Microsoft's Satya Nadella on Tuesday gave a more-clear look into its operational security graph.

Emanating from its Cyber Defense Operations Center in Redmond, this graph is a framework that allows for the sharing of real-time intelligence gathered and shared across every Microsoft offering ranging from sensors, Xbox and Windows devices to the datacenter and public cloud. Nadella said Microsoft is sharing the graph with a new ecosystem of partners and also revealed the company is investing $1 billion in R&D to build security into Windows, Azure and Office 365.

Nadella addressed an audience of federal IT security pros in Washington, DC at the Government Cloud Forum  (a replay is available on demand), where he spelled out the new intelligent security graph. Nadella described it in the context of reporting on the progress Microsoft has made in addressing the threat landscape of 2015 and beyond.

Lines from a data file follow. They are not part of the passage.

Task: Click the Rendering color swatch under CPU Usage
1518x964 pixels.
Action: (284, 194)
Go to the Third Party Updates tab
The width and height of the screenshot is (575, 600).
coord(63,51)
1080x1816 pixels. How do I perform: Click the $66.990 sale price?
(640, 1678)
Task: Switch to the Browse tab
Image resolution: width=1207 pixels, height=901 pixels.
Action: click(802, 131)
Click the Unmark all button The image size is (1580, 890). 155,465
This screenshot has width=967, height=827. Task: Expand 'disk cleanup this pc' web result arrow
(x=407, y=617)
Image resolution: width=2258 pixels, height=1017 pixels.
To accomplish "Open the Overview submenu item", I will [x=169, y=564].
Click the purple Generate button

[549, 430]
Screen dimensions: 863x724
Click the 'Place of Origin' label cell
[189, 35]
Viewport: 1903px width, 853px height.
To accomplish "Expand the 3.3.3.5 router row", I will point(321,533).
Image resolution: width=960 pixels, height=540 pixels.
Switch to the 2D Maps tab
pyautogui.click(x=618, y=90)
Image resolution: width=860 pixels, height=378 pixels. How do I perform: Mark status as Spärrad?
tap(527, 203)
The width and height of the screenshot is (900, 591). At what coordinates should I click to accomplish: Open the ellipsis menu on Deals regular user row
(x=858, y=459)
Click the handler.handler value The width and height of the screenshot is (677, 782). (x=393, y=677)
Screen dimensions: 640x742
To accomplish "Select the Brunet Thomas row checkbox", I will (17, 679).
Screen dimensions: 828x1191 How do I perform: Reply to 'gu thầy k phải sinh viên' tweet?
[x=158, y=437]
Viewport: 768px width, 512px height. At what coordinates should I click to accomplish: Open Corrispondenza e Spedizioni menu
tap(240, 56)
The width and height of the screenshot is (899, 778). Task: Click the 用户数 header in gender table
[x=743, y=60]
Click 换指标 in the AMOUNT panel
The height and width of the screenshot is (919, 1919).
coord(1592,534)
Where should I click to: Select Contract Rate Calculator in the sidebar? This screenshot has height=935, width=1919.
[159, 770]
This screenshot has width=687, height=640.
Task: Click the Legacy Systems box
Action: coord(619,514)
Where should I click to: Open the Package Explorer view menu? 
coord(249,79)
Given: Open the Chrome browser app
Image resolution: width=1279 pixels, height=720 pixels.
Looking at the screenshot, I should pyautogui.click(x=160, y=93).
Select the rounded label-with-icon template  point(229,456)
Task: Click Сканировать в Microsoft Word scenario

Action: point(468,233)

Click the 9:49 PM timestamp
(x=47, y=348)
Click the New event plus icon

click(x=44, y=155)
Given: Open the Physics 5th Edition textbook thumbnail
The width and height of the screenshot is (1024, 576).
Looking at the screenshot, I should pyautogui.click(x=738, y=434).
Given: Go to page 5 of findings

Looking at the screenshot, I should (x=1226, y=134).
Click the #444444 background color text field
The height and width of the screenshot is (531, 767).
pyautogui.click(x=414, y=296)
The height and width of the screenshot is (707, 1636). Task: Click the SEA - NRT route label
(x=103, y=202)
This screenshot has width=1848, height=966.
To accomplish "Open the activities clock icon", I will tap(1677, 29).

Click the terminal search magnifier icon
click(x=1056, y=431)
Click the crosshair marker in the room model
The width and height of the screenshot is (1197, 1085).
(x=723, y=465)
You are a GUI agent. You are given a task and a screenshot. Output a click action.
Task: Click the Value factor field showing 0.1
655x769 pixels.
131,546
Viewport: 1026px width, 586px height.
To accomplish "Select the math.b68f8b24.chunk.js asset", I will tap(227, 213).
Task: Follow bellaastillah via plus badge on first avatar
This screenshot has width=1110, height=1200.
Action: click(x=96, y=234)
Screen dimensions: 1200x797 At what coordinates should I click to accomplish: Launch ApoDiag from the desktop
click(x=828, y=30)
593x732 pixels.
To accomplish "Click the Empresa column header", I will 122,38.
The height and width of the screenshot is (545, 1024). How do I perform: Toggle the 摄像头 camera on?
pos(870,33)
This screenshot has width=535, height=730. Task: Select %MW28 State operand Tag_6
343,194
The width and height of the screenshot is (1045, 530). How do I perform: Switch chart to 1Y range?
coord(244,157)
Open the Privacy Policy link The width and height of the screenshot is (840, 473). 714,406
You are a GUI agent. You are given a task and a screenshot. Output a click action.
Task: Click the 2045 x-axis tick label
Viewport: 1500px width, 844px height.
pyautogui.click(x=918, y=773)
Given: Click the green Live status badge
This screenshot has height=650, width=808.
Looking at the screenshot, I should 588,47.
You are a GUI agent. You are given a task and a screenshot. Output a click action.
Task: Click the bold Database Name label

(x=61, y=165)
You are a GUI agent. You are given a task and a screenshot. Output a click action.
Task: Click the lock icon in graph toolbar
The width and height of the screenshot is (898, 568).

Nadella spoke of the numerous new security features in Windows, Office 365 and its public cloud Azure with the release of the Azure Security Center but also spoke of the huge escalation in breaches this year. "2015 has been a tough year around cyber security," Nadella said. "Just the top eight or so data breaches have led to 160 million data records to being compromised." But Nadella also emphasized the fact that it takes an average of 229 days for an organization to detect an intrusion and, suggesting that the graph will help reduce the time it takes to discover and respond to threats.

Time will tell but today's speech could be remembered as Microsoft's Trustworthy Initiative 2.0. While Nadella didn't describe it as such, he referred to the original Trustworthy Computing Initiative by Bill Gates, the company's founder and first CEO, and suggested Microsoft is now taking that from the focus from software development to operations.

"Fourteen years ago, Bill Gates wrote about Trustworthy Computing as a priority for Microsoft, and we have made tremendous amount of progress on it but with this changing environment, which is no longer just about our code, and the threat modeling and the testing but it is in fact about the operational security posture that we have in this constantly evolving environment, this constantly under attack," Nadella said. "The operational security posture to me is where it all starts."

At the center of that graph that enables Microsoft's new operational security posture is Microsoft's Cyber Defense Operations Center, located on the Redmond campus, which I had the opportunity to recently visit. It is a war room that rivals few others in the world that Microsoft uses to detect threats in advance, and share the information with all of its related product and service groups as well as its partners.

"We don't have silos, we actually have people who are able to in real-time connect the dots between what's happening across all of these services," Nadella said "That operations center, and the output of the operations center, is this intelligence graph that is being used in turn by our products to create security in the products themselves, and we share that intelligence broadly with our customers [and] with our partners."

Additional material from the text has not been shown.